Selon Marcel Libama, figure de proue de la plateforme, « le ministère de l’Éducation nationale a appelé Martine Oulabou pour nous empêcher de tenir l’AG ». Une affirmation livrée par téléphone, qui contraste avec la version officielle. Le cabinet de la ministre d’État, Camélia Ntoutoume Leclercq, a formellement démenti toute implication directe, indiquant que la décision d’autoriser ou non une activité au sein d’un établissement scolaire relève exclusivement de la Direction d’académie provinciale (DAP) de l’Estuaire, vers laquelle il a renvoyé toute demande d’explication.

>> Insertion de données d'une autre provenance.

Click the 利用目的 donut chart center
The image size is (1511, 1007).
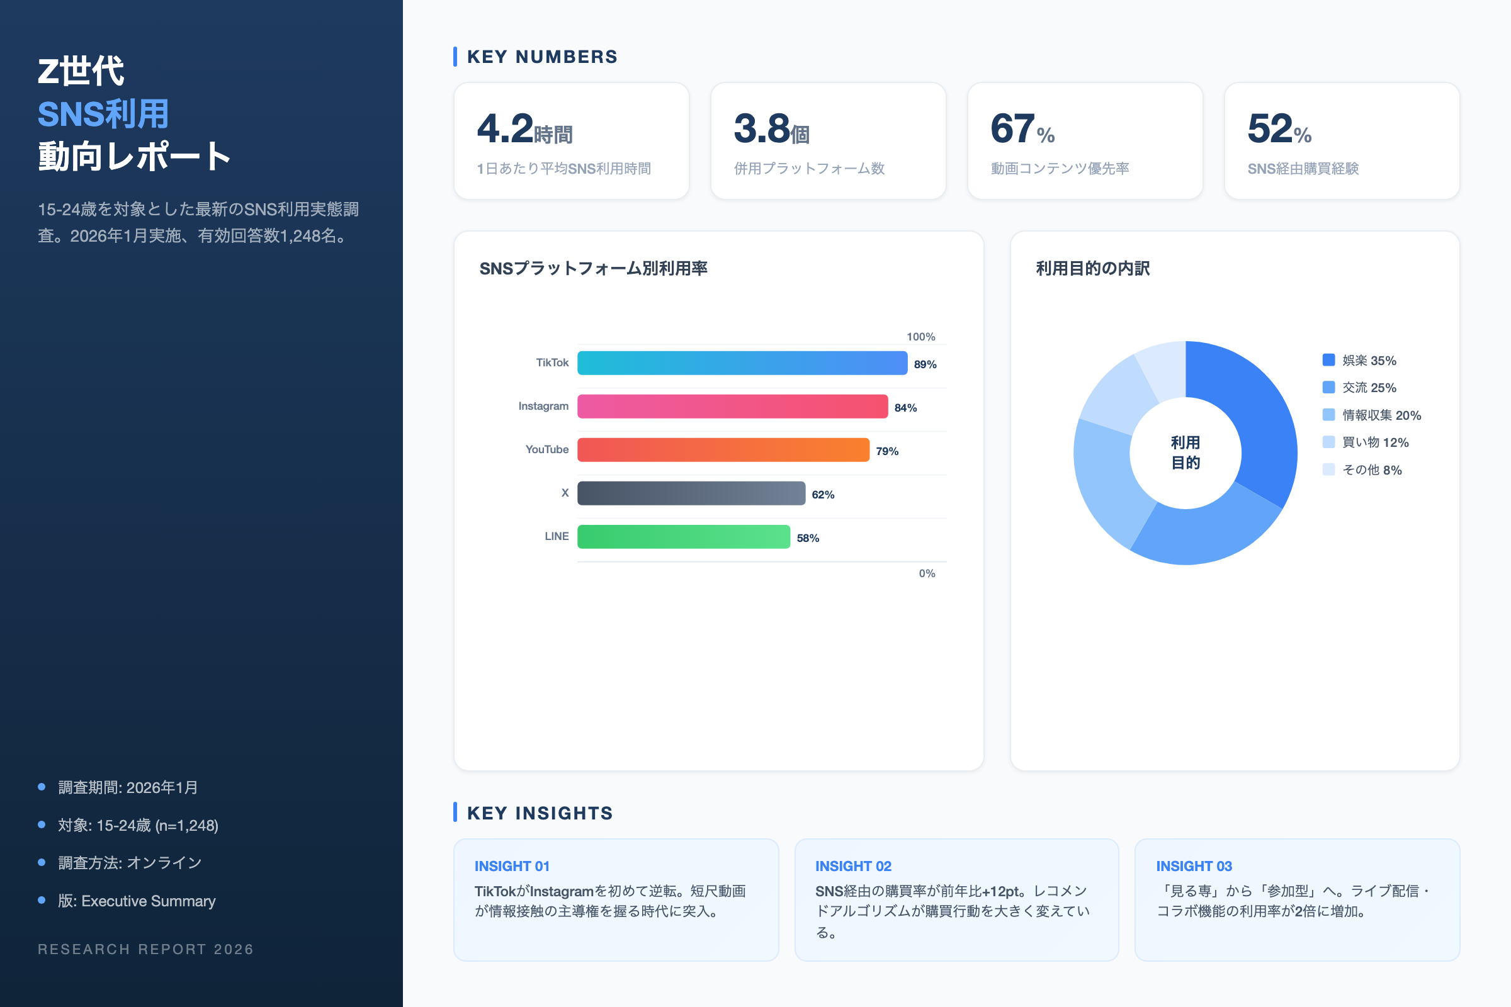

Une bataille décisive sur fond de défiance

Dans ce climat de confusion, il est difficile de démêler le vrai du faux. Une démarche auprès de la DAP de l’Estuaire n’a pas permis d’éclaircir immédiatement la situation. Le directeur, absent lors de notre passage, a indiqué par téléphone qu’il se rendait en réunion avec la tutelle, sans davantage de précisions. Cette absence de réponses claires alimente les soupçons et renforce le sentiment de méfiance exprimé par les responsables de SOS Éducation.

Pour Marcel Libama, le malaise est plus profond. Il estime que les négociations récemment annoncées en grande pompe par le gouvernement, à l’issue des travaux de la commission tripartite, n’ont été suivies ni d’un protocole d’accord formel, ni de procès-verbaux validant les discussions. Il évoque même une collusion présumée entre le ministère et certains membres de SOS Éducation, dont quelques-uns ont été décorés à l’issue des travaux, ce qui, selon lui, jette un doute sur la transparence du processus.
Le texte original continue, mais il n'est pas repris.